Development of temperature and reactive oxygen species dual-responsive gelatin-PNIPAM-based hydrogels containing ferulic acid for peripheral arterial disease treatment.

Oxidative stress is considered as a key factor to accelerate the progression of peripheral arterial disease (PAD). In the study, novel temperature and reactive oxygen species (ROS) dual-responsive thioketal-linked ferulic acid (FA)-gelatin-poly(N-isopropylacrylamide) (GPTF) hydrogels were developed for PAD treatment. The prepared materials were characterized using nuclear magnetic resonance spectroscopy, ninhydrin test, 1,10-phenanthroline assay and thermogravimetry analysis. The gelation temperature of the optimized GPTF hydrogels was 32.0 °C, with a sol-gel transition occurring within 10 s at 37 °C. GPTF hydrogels exhibited the interconnected porous structure and antioxidant properties. Under HO-induced oxidative stress, GPTF hydrogels showed a 3.9-fold faster release of FA compared to normal conditions within the first hour. The in vitro drug release profile of developed hydrogels followed Korsmeyer-Peppas model (R ∼ 0.97). Post-treatment of optimized GPTF hydrogels in human umbilical vein endothelial cells exposed to HO could decrease cellular ROS and improve the inflammation (IL-1α, IL-6 and MMP-3) and apoptosis, showing over 90 % cell viability. The developed hydrogels showed hemocompatibility, cytocompatibility, and no sign of inflammation after subcutaneous injection for 14 days.
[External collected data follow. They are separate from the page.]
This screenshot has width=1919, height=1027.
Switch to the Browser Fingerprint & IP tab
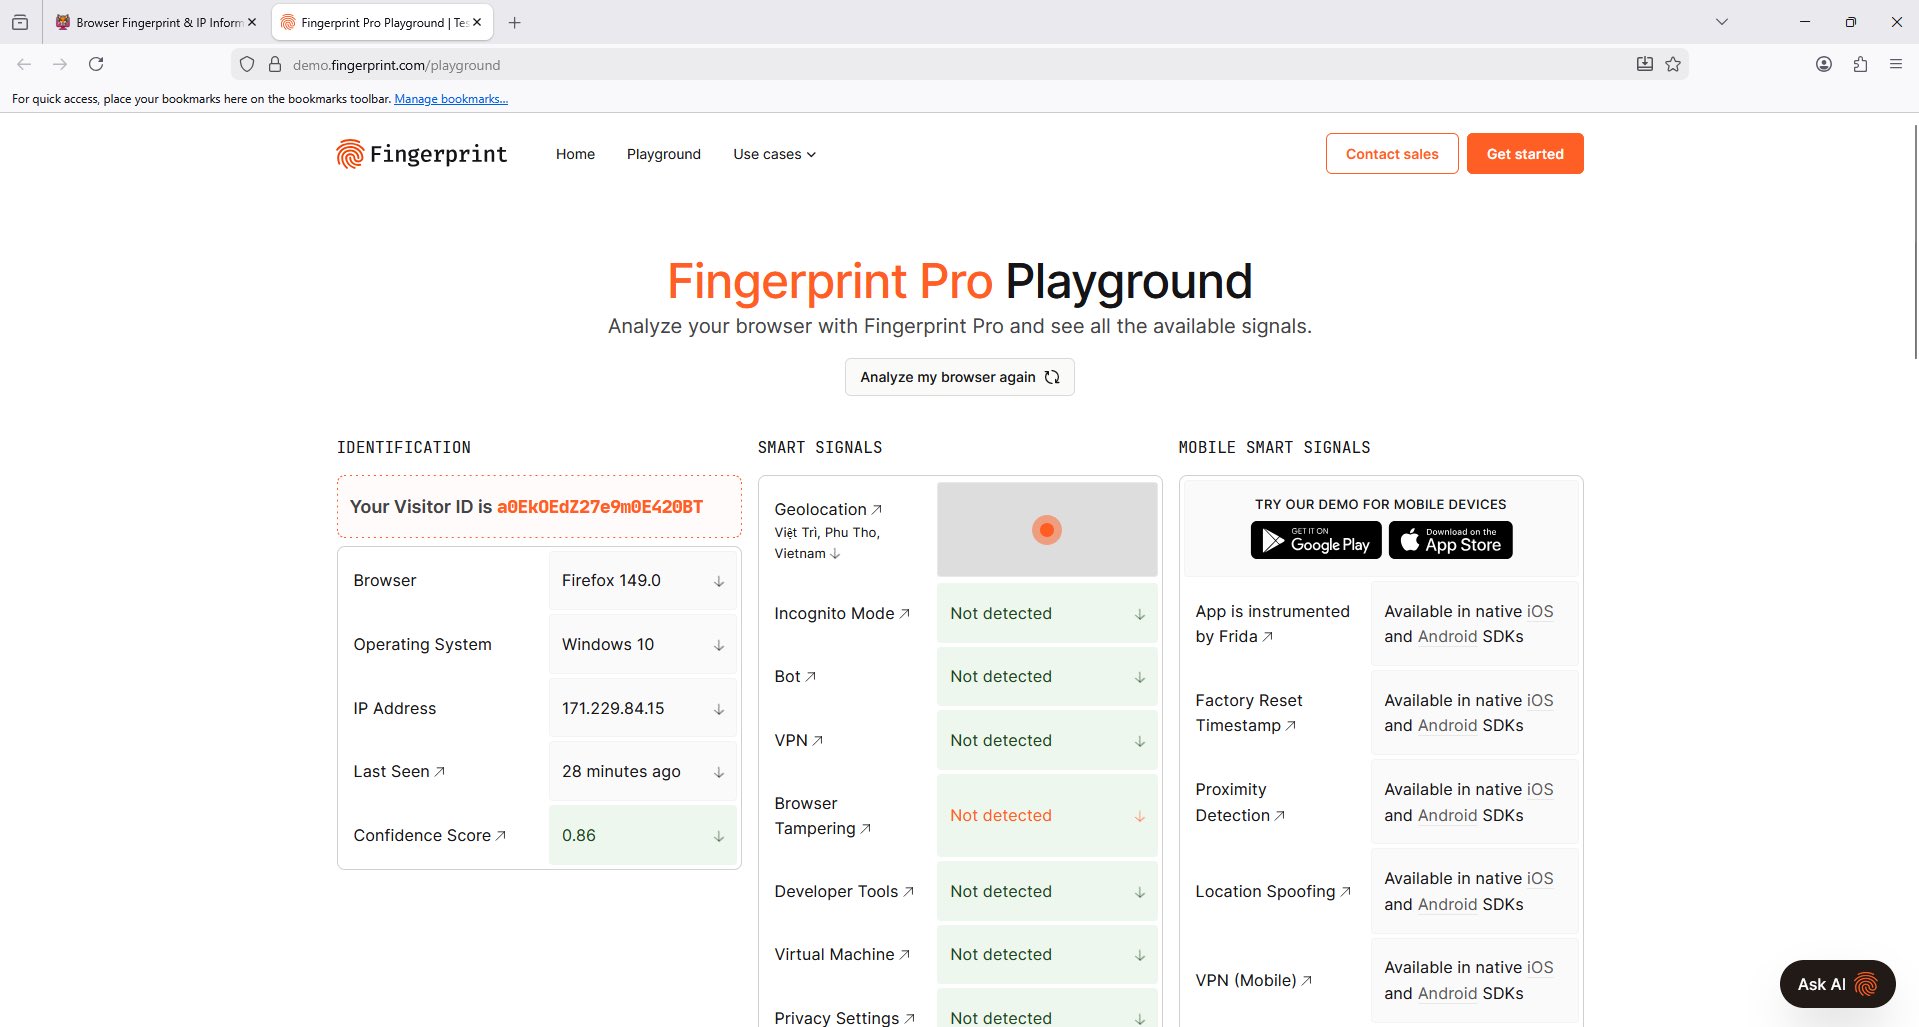[x=150, y=22]
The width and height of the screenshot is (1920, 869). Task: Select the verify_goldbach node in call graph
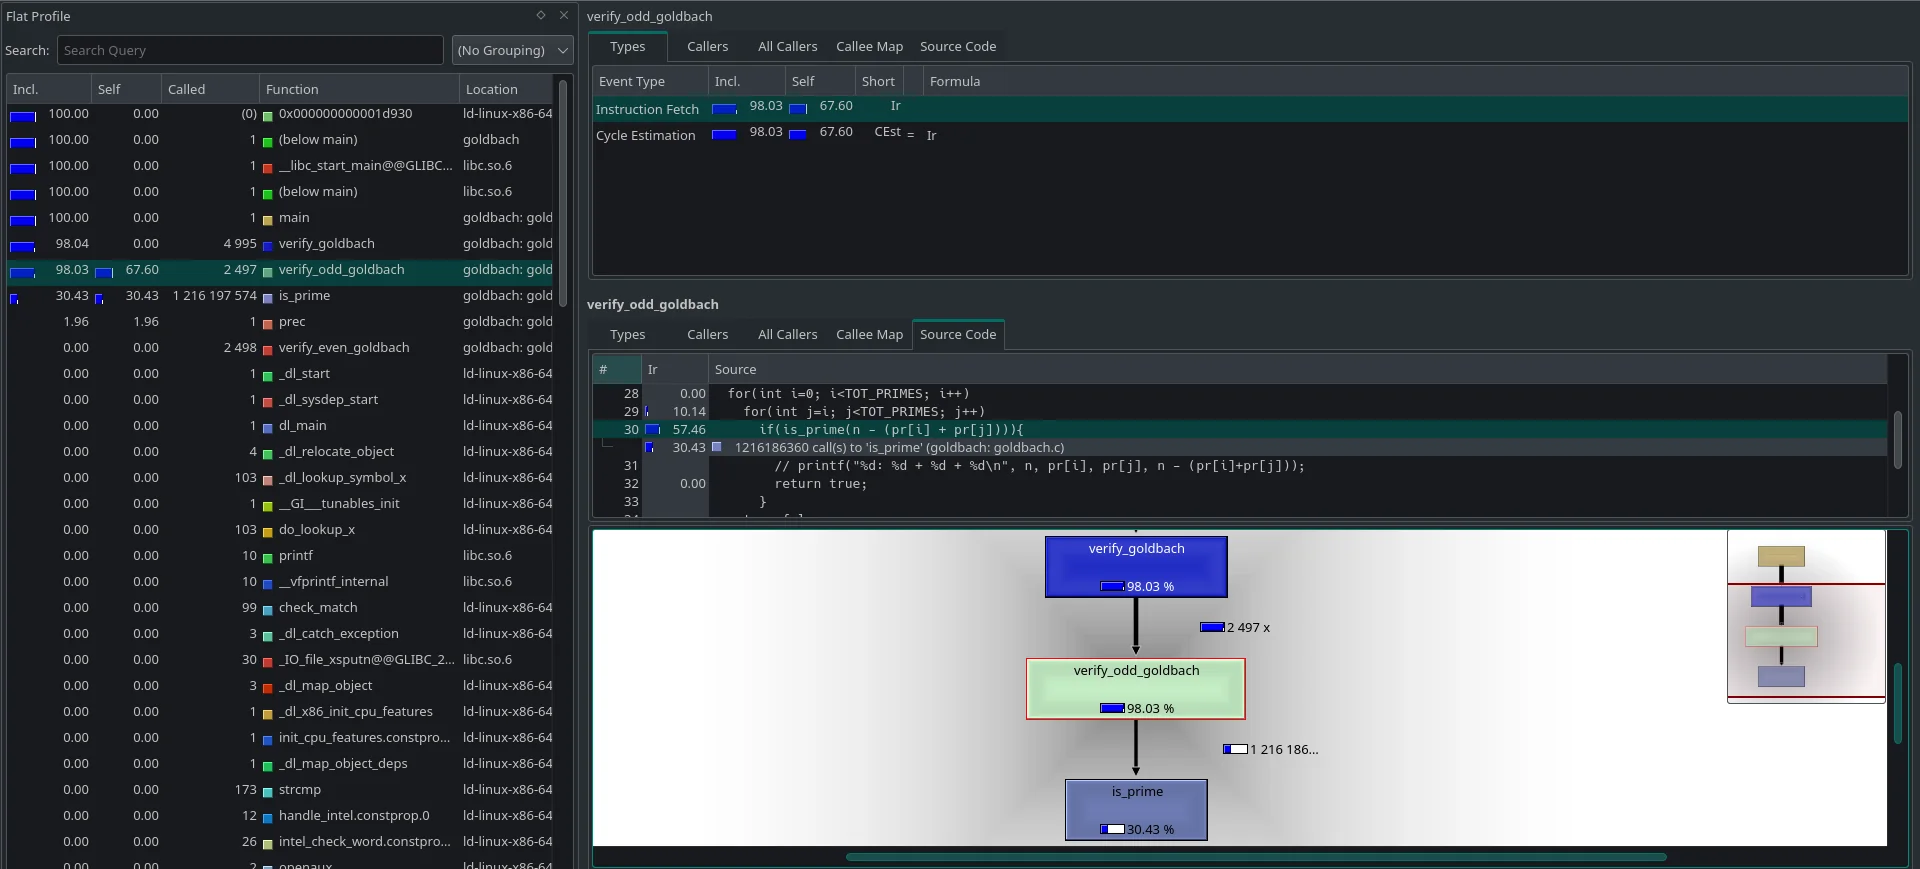(x=1136, y=566)
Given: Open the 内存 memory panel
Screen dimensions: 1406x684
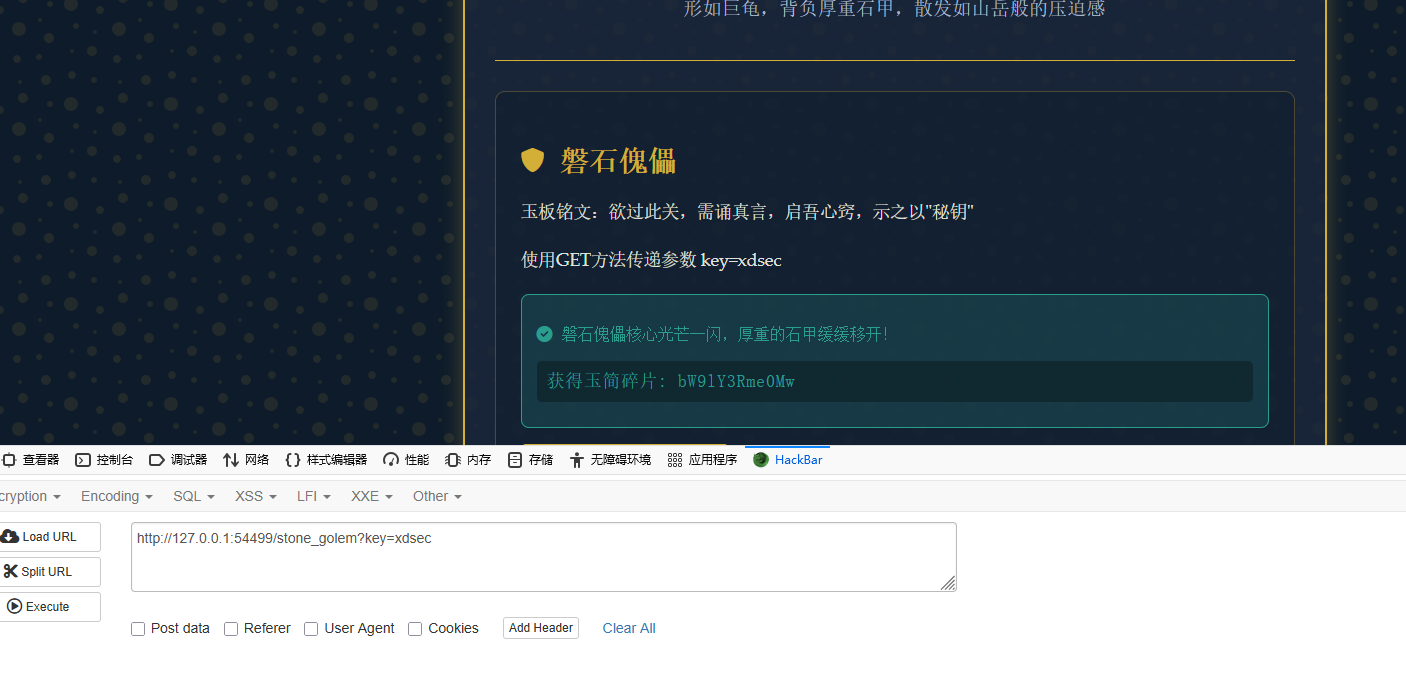Looking at the screenshot, I should coord(468,460).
The in vivo anti-inflammatory and angiogenic effects of GPTF hydrogels were demonstrated in a hindlimb ischemia mouse model through mRNA gene expression, western blotting, and Masson's trichrome staining. The results suggested that this newly developed GPTF hydrogel could be delivered via injection and enable rapid drug release at the ischemia site, showing the potentials for PAD treatment.